Arthur Miller in New York and London: All My Sons and Death of a Salesman

Benjamin Walker, Tracy Letts, Annette Bening, and Hampton Fluker in All My Sons. (Photo: Joan Marcus)

All My Sons was the first play Arthur Miller had produced on Broadway, in 1947, and for me, at least, it’s the only one that works. Death of a Salesman, written two years later, makes loud proclamations about the American dream, but its argument is confused, and Miller is so careful about maintaining a vague Everyman quality for Willy Loman – choosing a symbolic name rather than an ethnic one, even though the rhythm of the lines sounds distinctly second-generation Jewish-American, and not even detailing exactly what Willy sells on those New England road trips – that the realism grows blurry. (One of the qualities Dustin Hoffman brought to the role when he played it on Broadway in 1984 was an embrace of the Jewishness Miller worked so hard to bury. He was brilliant, though the delicacy of the performance didn’t survive into the clumsy TV movie version directed by Volker Schlondorff.) Miller has big, Ibsen-like ambitions in All My Sons, which is no less than an indictment of the American way of doing business, which he pits against the values he believes were embodied in the sacrifices made by American servicemen in the Second World War. But he’s very specific about what Joe Keller does: he runs a company that manufactures key components in a variety of complicated mechanical items, and during the war he and his partner and neighbor, Steve Deever, turned out cylinder heads for bomber planes. When the process developed a flaw and a batch of the heads came out with cracks in him, the plant covered up the mistake and twenty-one pilots crashed and died. Joe put the blame on Steve, protesting that he was home sick with the flu that day and Steve acted on his own, out of fear of losing the government contract. And though in fact Joe told him exactly what to do, a jury exonerated Joe and sent Steve to prison. All My Sons is set during the twenty-four-hour period, three years later, when Steve’s daughter Ann – once the fiancée of Joe and Kate Keller’s older son, Larry, a pilot himself who went missing around the time his father came to trial – and her brother George return to the Midwestern town where Joe’s plant is now making more money than ever, and the truth is revealed.
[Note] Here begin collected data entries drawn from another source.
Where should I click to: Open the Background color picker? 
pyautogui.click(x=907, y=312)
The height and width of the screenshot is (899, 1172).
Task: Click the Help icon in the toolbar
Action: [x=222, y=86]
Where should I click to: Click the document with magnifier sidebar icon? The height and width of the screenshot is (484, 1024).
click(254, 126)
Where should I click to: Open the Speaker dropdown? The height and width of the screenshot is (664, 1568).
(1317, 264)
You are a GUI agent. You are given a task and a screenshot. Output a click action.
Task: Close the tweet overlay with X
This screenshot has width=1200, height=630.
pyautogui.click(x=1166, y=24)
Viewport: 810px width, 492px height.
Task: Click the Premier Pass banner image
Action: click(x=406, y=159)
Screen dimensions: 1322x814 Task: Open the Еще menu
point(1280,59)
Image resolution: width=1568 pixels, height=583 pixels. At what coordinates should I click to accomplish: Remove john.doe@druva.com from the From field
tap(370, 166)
Miller isn’t Ibsen (who was his hero) but this play at least is comparable to a second-tier Ibsen like An Enemy of the People (which Miller did the best-known translation of). It’s easy to point to its shortcomings. He has a tin ear, and when he reaches for what he thinks is Yankee-style poetic vernacular, the results can make you cringe, though there’s considerably less of that stuff than there is in Salesman. And when he returns to the source of Ibsen’s realist dramas, the well-made melodramas of Scribe and Sardou that Ibsen subverted so ingeniously, he replicates their creakiest conventions. Both All My Sons and Salesman are Freudian well-made plays in which the secret is psychological: Biff’s life fell apart after he discovered his father cheating on his mother in a Boston hotel room; Larry killed himself by crashing his plane when he read the news that his father had knowingly (allegedly) sent pilots like himself out in vehicles with faulty cylinders. The revelation is more convincing in All My Sons, though the method by which it’s transmitted, a letter from Larry that Ann has kept to herself all this time, isn’t, and the play’s central symbol – a tree planted in the Kellers’ backyard in his memory that blows down in a lightning storm the night mere hours before the first scene – is strained.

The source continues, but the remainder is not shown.